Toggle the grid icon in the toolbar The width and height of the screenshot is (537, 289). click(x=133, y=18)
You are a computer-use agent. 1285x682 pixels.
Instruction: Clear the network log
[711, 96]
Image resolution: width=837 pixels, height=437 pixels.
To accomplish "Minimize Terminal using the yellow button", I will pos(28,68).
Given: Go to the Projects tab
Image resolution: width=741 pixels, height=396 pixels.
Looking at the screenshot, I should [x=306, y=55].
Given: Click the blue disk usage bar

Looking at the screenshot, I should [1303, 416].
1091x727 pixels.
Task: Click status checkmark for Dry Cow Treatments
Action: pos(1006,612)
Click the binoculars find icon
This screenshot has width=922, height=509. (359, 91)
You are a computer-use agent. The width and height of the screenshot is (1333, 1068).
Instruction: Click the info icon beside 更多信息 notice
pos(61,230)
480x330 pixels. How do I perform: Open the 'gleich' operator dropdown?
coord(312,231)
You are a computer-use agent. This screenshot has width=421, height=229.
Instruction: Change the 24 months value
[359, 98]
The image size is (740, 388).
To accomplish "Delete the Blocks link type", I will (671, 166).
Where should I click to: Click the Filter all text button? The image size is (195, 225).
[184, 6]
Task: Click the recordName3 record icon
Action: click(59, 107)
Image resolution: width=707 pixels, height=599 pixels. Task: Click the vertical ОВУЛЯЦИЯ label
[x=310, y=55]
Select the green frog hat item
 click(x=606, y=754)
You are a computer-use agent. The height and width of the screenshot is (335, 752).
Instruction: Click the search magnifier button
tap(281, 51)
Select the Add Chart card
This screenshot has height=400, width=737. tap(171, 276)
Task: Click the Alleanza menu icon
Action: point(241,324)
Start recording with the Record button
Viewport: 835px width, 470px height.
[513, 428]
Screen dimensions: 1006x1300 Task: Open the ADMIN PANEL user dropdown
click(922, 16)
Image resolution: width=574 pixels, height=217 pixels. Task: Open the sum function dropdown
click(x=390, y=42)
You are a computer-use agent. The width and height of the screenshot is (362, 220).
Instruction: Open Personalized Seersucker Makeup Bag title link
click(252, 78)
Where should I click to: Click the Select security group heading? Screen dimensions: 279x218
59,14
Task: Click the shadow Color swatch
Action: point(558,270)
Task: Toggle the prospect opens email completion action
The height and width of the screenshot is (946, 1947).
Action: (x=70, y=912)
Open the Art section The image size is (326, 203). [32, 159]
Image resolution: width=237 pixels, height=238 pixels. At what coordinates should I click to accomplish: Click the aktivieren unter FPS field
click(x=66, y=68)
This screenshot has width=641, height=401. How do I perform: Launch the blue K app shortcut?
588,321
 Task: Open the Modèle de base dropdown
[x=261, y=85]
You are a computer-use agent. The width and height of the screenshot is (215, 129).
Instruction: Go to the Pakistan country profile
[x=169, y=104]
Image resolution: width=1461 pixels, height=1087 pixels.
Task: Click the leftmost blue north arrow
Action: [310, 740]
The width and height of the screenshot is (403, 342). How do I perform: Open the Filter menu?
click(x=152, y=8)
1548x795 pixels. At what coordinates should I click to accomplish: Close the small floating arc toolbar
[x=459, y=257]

▶ [TASK DETAILS]: Revise the listing above so that every occurrence of "Instruction" reads "Directive", leaving all other text unchanged.

▶ [EXERCISE RESPONSE]:
Toggle the grid icon in the toolbar The width and height of the screenshot is (537, 289). click(x=133, y=18)
You are a computer-use agent. 1285x682 pixels.
Directive: Clear the network log
[711, 96]
Image resolution: width=837 pixels, height=437 pixels.
To accomplish "Minimize Terminal using the yellow button", I will pos(28,68).
Given: Go to the Projects tab
Image resolution: width=741 pixels, height=396 pixels.
Looking at the screenshot, I should [x=306, y=55].
Given: Click the blue disk usage bar

Looking at the screenshot, I should [1303, 416].
1091x727 pixels.
Task: Click status checkmark for Dry Cow Treatments
Action: pos(1006,612)
Click the binoculars find icon
This screenshot has width=922, height=509. (359, 91)
You are a computer-use agent. The width and height of the screenshot is (1333, 1068).
Directive: Click the info icon beside 更多信息 notice
pos(61,230)
480x330 pixels. How do I perform: Open the 'gleich' operator dropdown?
coord(312,231)
You are a computer-use agent. This screenshot has width=421, height=229.
Directive: Change the 24 months value
[359, 98]
The image size is (740, 388).
To accomplish "Delete the Blocks link type", I will (671, 166).
Where should I click to: Click the Filter all text button? The image size is (195, 225).
[184, 6]
Task: Click the recordName3 record icon
Action: click(59, 107)
Image resolution: width=707 pixels, height=599 pixels. Task: Click the vertical ОВУЛЯЦИЯ label
[x=310, y=55]
Select the green frog hat item
 click(x=606, y=754)
You are a computer-use agent. The height and width of the screenshot is (335, 752).
Directive: Click the search magnifier button
tap(281, 51)
Select the Add Chart card
This screenshot has height=400, width=737. tap(171, 276)
Task: Click the Alleanza menu icon
Action: point(241,324)
Start recording with the Record button
Viewport: 835px width, 470px height.
[513, 428]
Screen dimensions: 1006x1300 Task: Open the ADMIN PANEL user dropdown
click(922, 16)
Image resolution: width=574 pixels, height=217 pixels. Task: Open the sum function dropdown
click(x=390, y=42)
You are a computer-use agent. The width and height of the screenshot is (362, 220).
Directive: Open Personalized Seersucker Makeup Bag title link
click(252, 78)
Where should I click to: Click the Select security group heading? Screen dimensions: 279x218
59,14
Task: Click the shadow Color swatch
Action: point(558,270)
Task: Toggle the prospect opens email completion action
The height and width of the screenshot is (946, 1947).
Action: (x=70, y=912)
Open the Art section The image size is (326, 203). [32, 159]
Image resolution: width=237 pixels, height=238 pixels. At what coordinates should I click to accomplish: Click the aktivieren unter FPS field
click(x=66, y=68)
This screenshot has width=641, height=401. How do I perform: Launch the blue K app shortcut?
588,321
 Task: Open the Modèle de base dropdown
[x=261, y=85]
You are a computer-use agent. The width and height of the screenshot is (215, 129).
Directive: Go to the Pakistan country profile
[x=169, y=104]
Image resolution: width=1461 pixels, height=1087 pixels.
Task: Click the leftmost blue north arrow
Action: [310, 740]
The width and height of the screenshot is (403, 342). How do I perform: Open the Filter menu?
click(x=152, y=8)
1548x795 pixels. At what coordinates should I click to accomplish: Close the small floating arc toolbar
[x=459, y=257]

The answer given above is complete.